I am sure you are a good software-programmer and when you will make your Burglar-Tool you will have Burglars that will buy it from you (and some even steal it from you).
Then someone will use it from a dial up connection to steal data, e-mail addresses from many small webmasters.
Not only that, but while at it they are also stealing bandtwidth for which we have to pay.
And lastly the IP of this dial-up connection will be banned on many servers so that you will be the cause of denying simple people that do not have 56K or adsl, to get on the internet. Here in Asia we already have many problems because of software developers likew you.
Do you need something from my website, then come and read it, do you need something more from my website then e-mail me and ask me, surely as a code under webmasters, one helps the other.
But please dont come in the night covered with your black cape to steal what does not belong to you.
Whether a robot identifies itself or not with a User-Agent string is besides the point. Many webmasters use "spider traps" which basically consist of an invisible link on the index page of a website, pointing to a file which is disallowed in robots.txt. If any requests are made for that file, the IP address of the requestor is automatically banned from any further requests. Thus, robots not following the robots.txt convention could quickly find themselves banned from many websites. If you plan to distribute your spidering software, I recommend building in compliance with robots.txt, or it could soon become useless. Doing so would satisfy more than just professional courtesy and netiquette, but also just makes sense from a perspective of self-interest.
|I am a developer creating an http text only data mining tool, that is currently indistinguishable from a browser. |
Please clarify. Are you simply referring to the User-agent and referrer string?
Wilderness, it is easy enough to make a spider look like a browser. You have to pay attention the timing, secondary requests, cookie acceptance, and header information a bit beyond UA.
I faked out Direct Hit for years using a browser masquerading bot that rotated IPs. Using such a bot is a lot of work, but it was well worth it at the time.
Just walked in the door and caught this thread. Good question.
|I cannot see the incentive... |
When incentive is lacklng, go for honesty and integrity. Or, making your work count for something decent. Or, letting yourself be known as someone that deals with others honorably.
|Whether a robot identifies itself or not with a User-Agent string is besides the point. Many webmasters use "spider traps" |
Here's an example of what volatilegx expressed.
travered my dime store trap.
188.8.131.52 - - [12/Jun/2003:16:42:33 -0700] "GET / HTTP/1.1" 200 9409 "-" "Mozilla/4.0 (compatible; MSIE 5.01; Windows NT)"
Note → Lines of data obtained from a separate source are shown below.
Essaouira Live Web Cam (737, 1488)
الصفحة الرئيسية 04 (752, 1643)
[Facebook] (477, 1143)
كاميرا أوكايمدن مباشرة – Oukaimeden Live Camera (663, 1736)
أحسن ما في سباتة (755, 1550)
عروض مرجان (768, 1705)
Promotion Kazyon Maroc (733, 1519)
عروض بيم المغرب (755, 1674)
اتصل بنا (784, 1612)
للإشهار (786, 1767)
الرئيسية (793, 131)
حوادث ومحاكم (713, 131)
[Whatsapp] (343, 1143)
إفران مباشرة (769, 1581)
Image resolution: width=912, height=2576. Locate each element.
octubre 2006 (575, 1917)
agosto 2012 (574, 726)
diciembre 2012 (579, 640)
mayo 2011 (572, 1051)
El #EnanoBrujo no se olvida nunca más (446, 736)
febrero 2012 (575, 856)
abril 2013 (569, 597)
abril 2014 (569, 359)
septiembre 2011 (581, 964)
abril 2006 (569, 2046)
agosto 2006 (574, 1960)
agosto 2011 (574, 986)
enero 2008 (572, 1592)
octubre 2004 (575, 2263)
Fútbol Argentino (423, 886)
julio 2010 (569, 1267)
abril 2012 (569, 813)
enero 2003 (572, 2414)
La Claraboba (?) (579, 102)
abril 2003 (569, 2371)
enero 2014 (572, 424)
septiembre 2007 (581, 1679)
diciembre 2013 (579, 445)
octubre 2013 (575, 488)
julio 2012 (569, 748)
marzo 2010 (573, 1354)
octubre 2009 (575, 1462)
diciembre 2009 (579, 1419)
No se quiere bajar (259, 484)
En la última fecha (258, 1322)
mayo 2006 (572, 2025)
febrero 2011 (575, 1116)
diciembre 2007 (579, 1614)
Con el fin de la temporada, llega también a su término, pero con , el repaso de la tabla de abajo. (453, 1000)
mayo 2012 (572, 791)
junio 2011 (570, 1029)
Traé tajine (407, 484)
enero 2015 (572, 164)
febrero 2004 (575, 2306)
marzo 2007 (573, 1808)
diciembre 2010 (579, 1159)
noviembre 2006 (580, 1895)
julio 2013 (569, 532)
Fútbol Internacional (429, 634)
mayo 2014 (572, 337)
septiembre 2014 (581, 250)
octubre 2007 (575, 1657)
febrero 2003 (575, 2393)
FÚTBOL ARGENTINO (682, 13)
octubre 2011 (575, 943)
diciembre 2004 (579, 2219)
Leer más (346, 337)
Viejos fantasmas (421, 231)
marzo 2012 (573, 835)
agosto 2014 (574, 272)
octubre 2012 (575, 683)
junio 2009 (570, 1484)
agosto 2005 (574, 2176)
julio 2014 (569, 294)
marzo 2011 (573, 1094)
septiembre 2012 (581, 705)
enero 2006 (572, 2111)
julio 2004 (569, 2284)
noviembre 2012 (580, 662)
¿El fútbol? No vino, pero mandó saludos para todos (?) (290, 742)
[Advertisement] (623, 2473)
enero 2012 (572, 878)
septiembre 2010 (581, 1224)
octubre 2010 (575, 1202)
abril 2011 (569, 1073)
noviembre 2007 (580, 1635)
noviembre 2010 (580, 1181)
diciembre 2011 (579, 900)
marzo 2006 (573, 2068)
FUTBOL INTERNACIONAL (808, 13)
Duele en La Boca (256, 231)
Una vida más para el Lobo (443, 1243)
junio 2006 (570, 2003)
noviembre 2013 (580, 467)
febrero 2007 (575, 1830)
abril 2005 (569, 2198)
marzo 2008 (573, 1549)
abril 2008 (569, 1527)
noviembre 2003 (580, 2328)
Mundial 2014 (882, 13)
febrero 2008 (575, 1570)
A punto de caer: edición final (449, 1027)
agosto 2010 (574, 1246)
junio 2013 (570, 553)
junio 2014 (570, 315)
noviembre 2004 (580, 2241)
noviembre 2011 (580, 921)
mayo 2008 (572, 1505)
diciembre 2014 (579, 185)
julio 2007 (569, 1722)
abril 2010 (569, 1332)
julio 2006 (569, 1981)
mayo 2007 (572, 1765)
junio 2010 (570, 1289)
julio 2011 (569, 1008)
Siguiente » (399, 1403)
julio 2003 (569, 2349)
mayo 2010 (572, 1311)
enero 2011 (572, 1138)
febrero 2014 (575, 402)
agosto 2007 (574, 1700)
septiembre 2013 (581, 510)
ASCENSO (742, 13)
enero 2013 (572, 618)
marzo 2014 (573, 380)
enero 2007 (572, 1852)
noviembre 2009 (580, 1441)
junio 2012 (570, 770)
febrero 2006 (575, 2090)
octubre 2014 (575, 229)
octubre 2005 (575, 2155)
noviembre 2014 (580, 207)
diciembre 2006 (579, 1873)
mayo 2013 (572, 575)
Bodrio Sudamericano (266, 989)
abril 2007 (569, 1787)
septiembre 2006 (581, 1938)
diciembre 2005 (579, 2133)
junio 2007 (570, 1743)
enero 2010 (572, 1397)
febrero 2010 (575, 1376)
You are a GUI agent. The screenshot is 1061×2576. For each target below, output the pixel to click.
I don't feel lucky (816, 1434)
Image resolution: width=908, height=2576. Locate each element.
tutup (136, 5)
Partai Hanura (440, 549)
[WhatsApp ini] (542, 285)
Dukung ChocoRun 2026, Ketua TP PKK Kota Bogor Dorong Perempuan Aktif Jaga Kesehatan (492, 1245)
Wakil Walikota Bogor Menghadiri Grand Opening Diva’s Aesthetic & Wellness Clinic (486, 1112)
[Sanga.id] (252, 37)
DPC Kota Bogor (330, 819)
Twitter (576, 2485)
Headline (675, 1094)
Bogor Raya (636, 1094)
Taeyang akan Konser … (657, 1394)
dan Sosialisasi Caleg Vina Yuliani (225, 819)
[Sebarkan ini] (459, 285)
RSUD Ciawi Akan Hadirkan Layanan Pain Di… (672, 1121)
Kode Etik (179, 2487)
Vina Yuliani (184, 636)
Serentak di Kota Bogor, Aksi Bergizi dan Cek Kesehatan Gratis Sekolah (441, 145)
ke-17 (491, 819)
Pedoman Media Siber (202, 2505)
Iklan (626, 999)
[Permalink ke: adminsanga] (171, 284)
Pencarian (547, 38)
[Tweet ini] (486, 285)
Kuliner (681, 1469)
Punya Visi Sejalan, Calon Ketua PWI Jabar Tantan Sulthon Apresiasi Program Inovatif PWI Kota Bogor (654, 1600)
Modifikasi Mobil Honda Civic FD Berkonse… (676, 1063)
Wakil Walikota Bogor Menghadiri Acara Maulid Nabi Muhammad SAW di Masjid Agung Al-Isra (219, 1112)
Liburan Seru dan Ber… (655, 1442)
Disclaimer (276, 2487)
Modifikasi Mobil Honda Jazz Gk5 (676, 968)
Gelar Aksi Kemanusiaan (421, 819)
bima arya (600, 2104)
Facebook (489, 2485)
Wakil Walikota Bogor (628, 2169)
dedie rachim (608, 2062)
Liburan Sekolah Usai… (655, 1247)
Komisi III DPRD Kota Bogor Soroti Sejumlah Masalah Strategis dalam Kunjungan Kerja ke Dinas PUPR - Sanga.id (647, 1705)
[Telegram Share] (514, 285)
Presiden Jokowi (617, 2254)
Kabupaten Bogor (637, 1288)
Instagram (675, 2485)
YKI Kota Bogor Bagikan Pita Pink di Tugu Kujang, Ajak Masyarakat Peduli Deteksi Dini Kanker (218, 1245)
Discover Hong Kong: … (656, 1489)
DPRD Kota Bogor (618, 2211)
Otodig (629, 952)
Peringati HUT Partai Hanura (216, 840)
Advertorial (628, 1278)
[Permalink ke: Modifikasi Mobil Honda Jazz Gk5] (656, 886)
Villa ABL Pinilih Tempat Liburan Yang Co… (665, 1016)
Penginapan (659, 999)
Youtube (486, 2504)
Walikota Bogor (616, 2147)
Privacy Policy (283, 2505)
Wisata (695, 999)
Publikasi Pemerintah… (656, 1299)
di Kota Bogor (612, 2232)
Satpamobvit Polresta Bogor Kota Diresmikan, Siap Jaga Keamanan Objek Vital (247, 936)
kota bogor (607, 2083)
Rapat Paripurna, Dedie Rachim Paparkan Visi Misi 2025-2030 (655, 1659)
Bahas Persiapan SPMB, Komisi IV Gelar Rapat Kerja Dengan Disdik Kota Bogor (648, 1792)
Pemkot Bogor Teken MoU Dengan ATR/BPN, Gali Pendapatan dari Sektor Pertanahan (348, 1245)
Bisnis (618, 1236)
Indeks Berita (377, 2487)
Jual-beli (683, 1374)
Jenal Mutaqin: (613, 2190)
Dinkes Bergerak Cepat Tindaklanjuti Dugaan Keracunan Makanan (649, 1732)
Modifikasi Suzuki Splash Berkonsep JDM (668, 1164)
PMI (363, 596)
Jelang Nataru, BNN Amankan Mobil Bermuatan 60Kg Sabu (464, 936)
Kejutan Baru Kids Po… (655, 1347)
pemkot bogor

|Wilderness, it is easy enough to make a spider look like a browser. |
In order for that to work on me and my sites, considering their content and how the person who created the pages is aware of precisely what traffic was intended?
The hiding bot would need to be aware of some IP ranges which have previously visited my sites as well as ranged that are either denied or allowed.
I'm not saying that what you say is not possible in most instances. just that it wouldn't work on my sites considering their limited audience.
|Wilderness I cannot resist a challenge. |
Here's a challenge: Write a correctly-implemented robots.txt parser module, and have your 'bot obey the directives. Otherwise, your creation will suffer the same fate as Indy Library and other previously-useful 'bots whose authors neglected to enforce robots.txt compliance in their licensing agreements... Ignomy.
Let us not reveal the inner workings of our various traps lest we be speaking with unfriendly agents here.
And on Jim's suggestion, I bow out of this thread.